Welcome back to Balladeer’s Blog’s month-long celebration of Halloween! 

Mexican horror films of the 1950’s and 1960’s deserve to be as well known as the Hollywood horror films from the 30’s and 40’s. Just as Universal Studios churned out a series of memorable movies featuring the likes of Dracula, Frankenstein, the Wolfman and the Mummy, studios from south of the border went on to give the world equally outstanding creatures.
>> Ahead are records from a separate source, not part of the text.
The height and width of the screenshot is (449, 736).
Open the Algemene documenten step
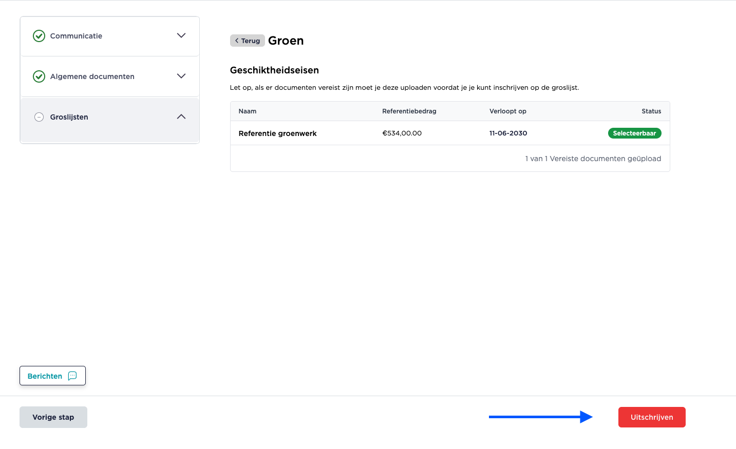(92, 76)
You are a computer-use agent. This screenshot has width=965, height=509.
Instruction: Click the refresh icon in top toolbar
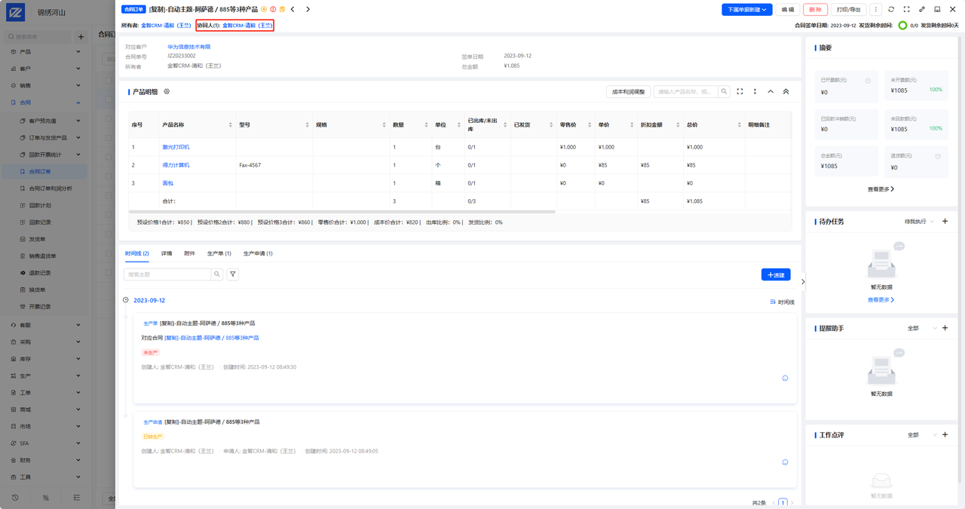891,10
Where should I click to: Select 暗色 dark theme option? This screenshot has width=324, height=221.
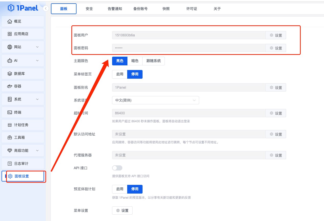pyautogui.click(x=135, y=61)
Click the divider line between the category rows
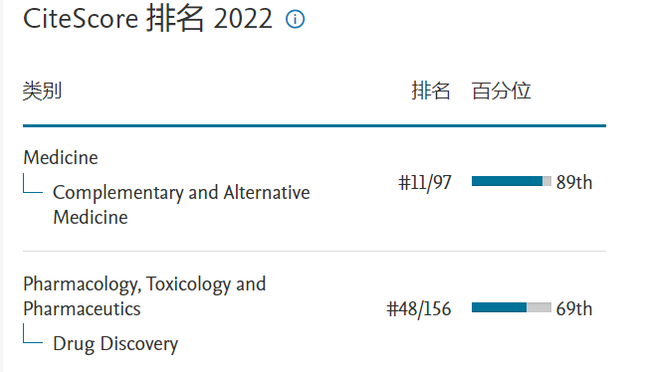Image resolution: width=645 pixels, height=372 pixels. (x=315, y=251)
These horror films boasted Universal- style production values and beautiful black & white cinematography combined with uniquely Mexican twists on horror themes as well as more sensuality and lurid violence than Hollywood had dared to present. This list aims to introduce Mexi- Monsters to younger viewers who may not be familiar with them. I’m omitting generic monsters like the various vampires from Mexican horror films (including Fabian Forte, Cristina Ferrare and a descendant of Nostradamus) and the werewolf wrapped in mummy bandages from Face of the Screaming Werewolf.  

7. THE BRAINIAC (1962) – Mexican title El Baron Del Terror. Many may be outraged at my inclusion of this film since it makes many lists (including mine) of the most laughably campy horror films ever made. I would argue that its thoroughly latin theme and brilliantly conceived (albeit cheesily presented) monster earn it a spot on this list.

The Original Poster

The Original Poster

There’s also the fact that the title creature (seen in the photo above left) symbolizes the Mexican chillers of its period as completely as Karloff’s Frankenstein Monster with the neck bolts and squared head represents the Universal monster movies of earlier decades. The Brainiac is a sorceror who was burned at the stake in the 1600’s and who transferred his spirit into a passing comet as he died.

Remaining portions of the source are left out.